De brandwerendheid van een beglaasd element in een gebouw geeft aan in hoeverre dat element de verspreiding van een brand weet te beperken. Norm EN 13501-2 heeft betrekking op de duur dat het element de volgende functies tijdens een brand behoudt: stabiliteit, vlamdichtheid en warmte-isolatie.

Europese brandwerendheidsclassificatie

Glas is maar een onderdeel van het element dat brandwerend moet zijn. Installateurs zijn ervoor verantwoordelijk dat het element als geheel, inclusief kozijn of profielsyteem, voldoet aan de toepasselijke normen.

Om beglazingen in systemen te classificeren, worden ze in een erkend laboratorium onderworpen aan brandtesten.

Brandwerendheid wordt gekwantificeerd via klassen die worden vastgesteld door de Europese norm EN 13501-2:

e-integrate
E:
integriteit – het vermogen van het element om voor een bepaalde duur vuur en hete of giftige gassen tegen te houden. Er kan echter wel warmtegeleiding plaatsvinden. Voorbeeld: E30.

integrity-control
EW: 
integriteit en vermindering van warmtestraling – het vermogen van het element om vuur en hete gassen tegen te houden en de warmtegeleiding door het element heen te beperken. De straling, gemeten op één meter afstand van de niet-blootgestelde oppervlakte, moet onder 15 kW/m2 blijven.

integrity-isolation
EI: 
integriteit en warmte-isolatie – de duur tijdens welke de temperatuur niet boven een bepaalde drempel komt, gemeten aan de niet-blootgestelde kant van het element, of het vermogen van het element om vuur en hete gassen en warmtegeleiding door het element heen tegen te houden.

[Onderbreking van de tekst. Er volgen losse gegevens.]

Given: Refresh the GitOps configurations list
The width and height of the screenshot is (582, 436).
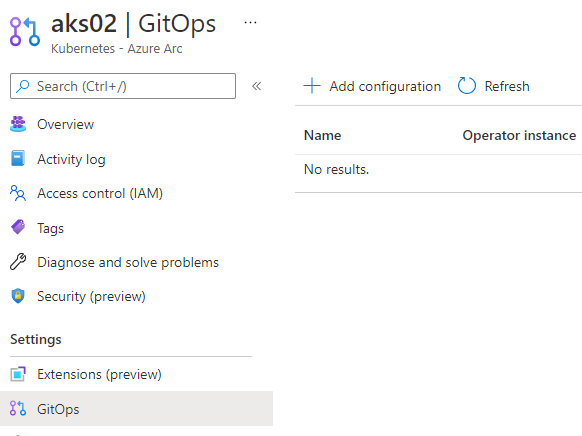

Aan de niet-blootgestelde kant van het oppervlak mag de temperatuur niet meer dan 140 °C boven de gemiddelde begintemperatuur uitkomen.

De brandwerendheid van een beglaasd element wordt vastgesteld aan de hand van de duur (in minuten) tijdens welke het element tegelijkertijd aan een of meer criteria voldoet (E, EW, EI).

Rook- en warmtebeheersing: DH

De Europese norm EN 12101-1 biedt een classificatie voor rook- en warmtebeheersing. Op basis hiervan duidt DH op het vermogen van een rookscherm om rook binnen een specifiek ruimtevolume te houden.

De vereiste brandwerendheid hangt af van de beoordeling van diverse risicocriteria, zoals:

 

  • het type gebouw;
  • het gebruik en doel van het gebouw;
  • de hoogte en de oppervlakte van het gebouw;
  • de locatie en de noodtoegang van het gebouw.